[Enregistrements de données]
────────────────

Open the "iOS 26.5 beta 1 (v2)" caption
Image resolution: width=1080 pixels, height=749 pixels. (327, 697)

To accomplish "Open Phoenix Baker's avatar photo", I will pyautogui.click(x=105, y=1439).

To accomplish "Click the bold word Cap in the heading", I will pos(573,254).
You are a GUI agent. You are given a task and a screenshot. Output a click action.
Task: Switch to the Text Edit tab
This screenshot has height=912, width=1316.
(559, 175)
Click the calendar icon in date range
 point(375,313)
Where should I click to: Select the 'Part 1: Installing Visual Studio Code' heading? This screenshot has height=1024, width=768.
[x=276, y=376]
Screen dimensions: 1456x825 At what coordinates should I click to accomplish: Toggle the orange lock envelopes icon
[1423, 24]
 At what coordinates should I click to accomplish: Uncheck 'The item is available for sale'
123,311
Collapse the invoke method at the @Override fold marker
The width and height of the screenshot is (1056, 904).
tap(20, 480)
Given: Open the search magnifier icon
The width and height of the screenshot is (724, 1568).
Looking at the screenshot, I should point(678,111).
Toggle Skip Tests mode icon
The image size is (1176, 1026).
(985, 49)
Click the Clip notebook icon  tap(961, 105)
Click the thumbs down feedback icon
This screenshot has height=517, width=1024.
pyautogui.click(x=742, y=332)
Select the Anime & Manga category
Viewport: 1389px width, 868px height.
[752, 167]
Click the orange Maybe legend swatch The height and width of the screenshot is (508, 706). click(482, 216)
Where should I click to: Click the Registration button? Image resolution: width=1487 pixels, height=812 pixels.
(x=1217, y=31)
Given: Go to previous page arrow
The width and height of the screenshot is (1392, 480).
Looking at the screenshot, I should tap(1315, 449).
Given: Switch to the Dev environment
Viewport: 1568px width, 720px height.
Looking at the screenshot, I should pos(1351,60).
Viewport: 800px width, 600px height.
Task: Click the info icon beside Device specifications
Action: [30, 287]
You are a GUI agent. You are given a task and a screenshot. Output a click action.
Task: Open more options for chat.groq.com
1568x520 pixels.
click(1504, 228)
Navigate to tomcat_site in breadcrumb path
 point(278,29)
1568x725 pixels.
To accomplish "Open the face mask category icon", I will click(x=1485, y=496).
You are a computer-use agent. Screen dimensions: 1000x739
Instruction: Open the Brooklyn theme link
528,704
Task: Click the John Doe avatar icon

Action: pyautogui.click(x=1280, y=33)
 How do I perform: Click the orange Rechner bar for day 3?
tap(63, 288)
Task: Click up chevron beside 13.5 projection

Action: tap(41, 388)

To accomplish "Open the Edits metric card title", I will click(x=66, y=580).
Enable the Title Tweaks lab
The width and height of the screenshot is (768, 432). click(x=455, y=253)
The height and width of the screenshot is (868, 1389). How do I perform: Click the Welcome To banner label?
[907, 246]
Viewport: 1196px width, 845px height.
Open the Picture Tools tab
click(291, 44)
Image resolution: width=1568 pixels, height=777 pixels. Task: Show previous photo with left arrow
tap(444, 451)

────────────────

Tâche énoncée: Filtrez les données ci-dessus pour ne garder que les lignes contenant la chaîne "arrow", en tenant compte de la casse.

Réponse rédigée:
Given: Go to previous page arrow
Image resolution: width=1568 pixels, height=777 pixels. Task: Show previous photo with left arrow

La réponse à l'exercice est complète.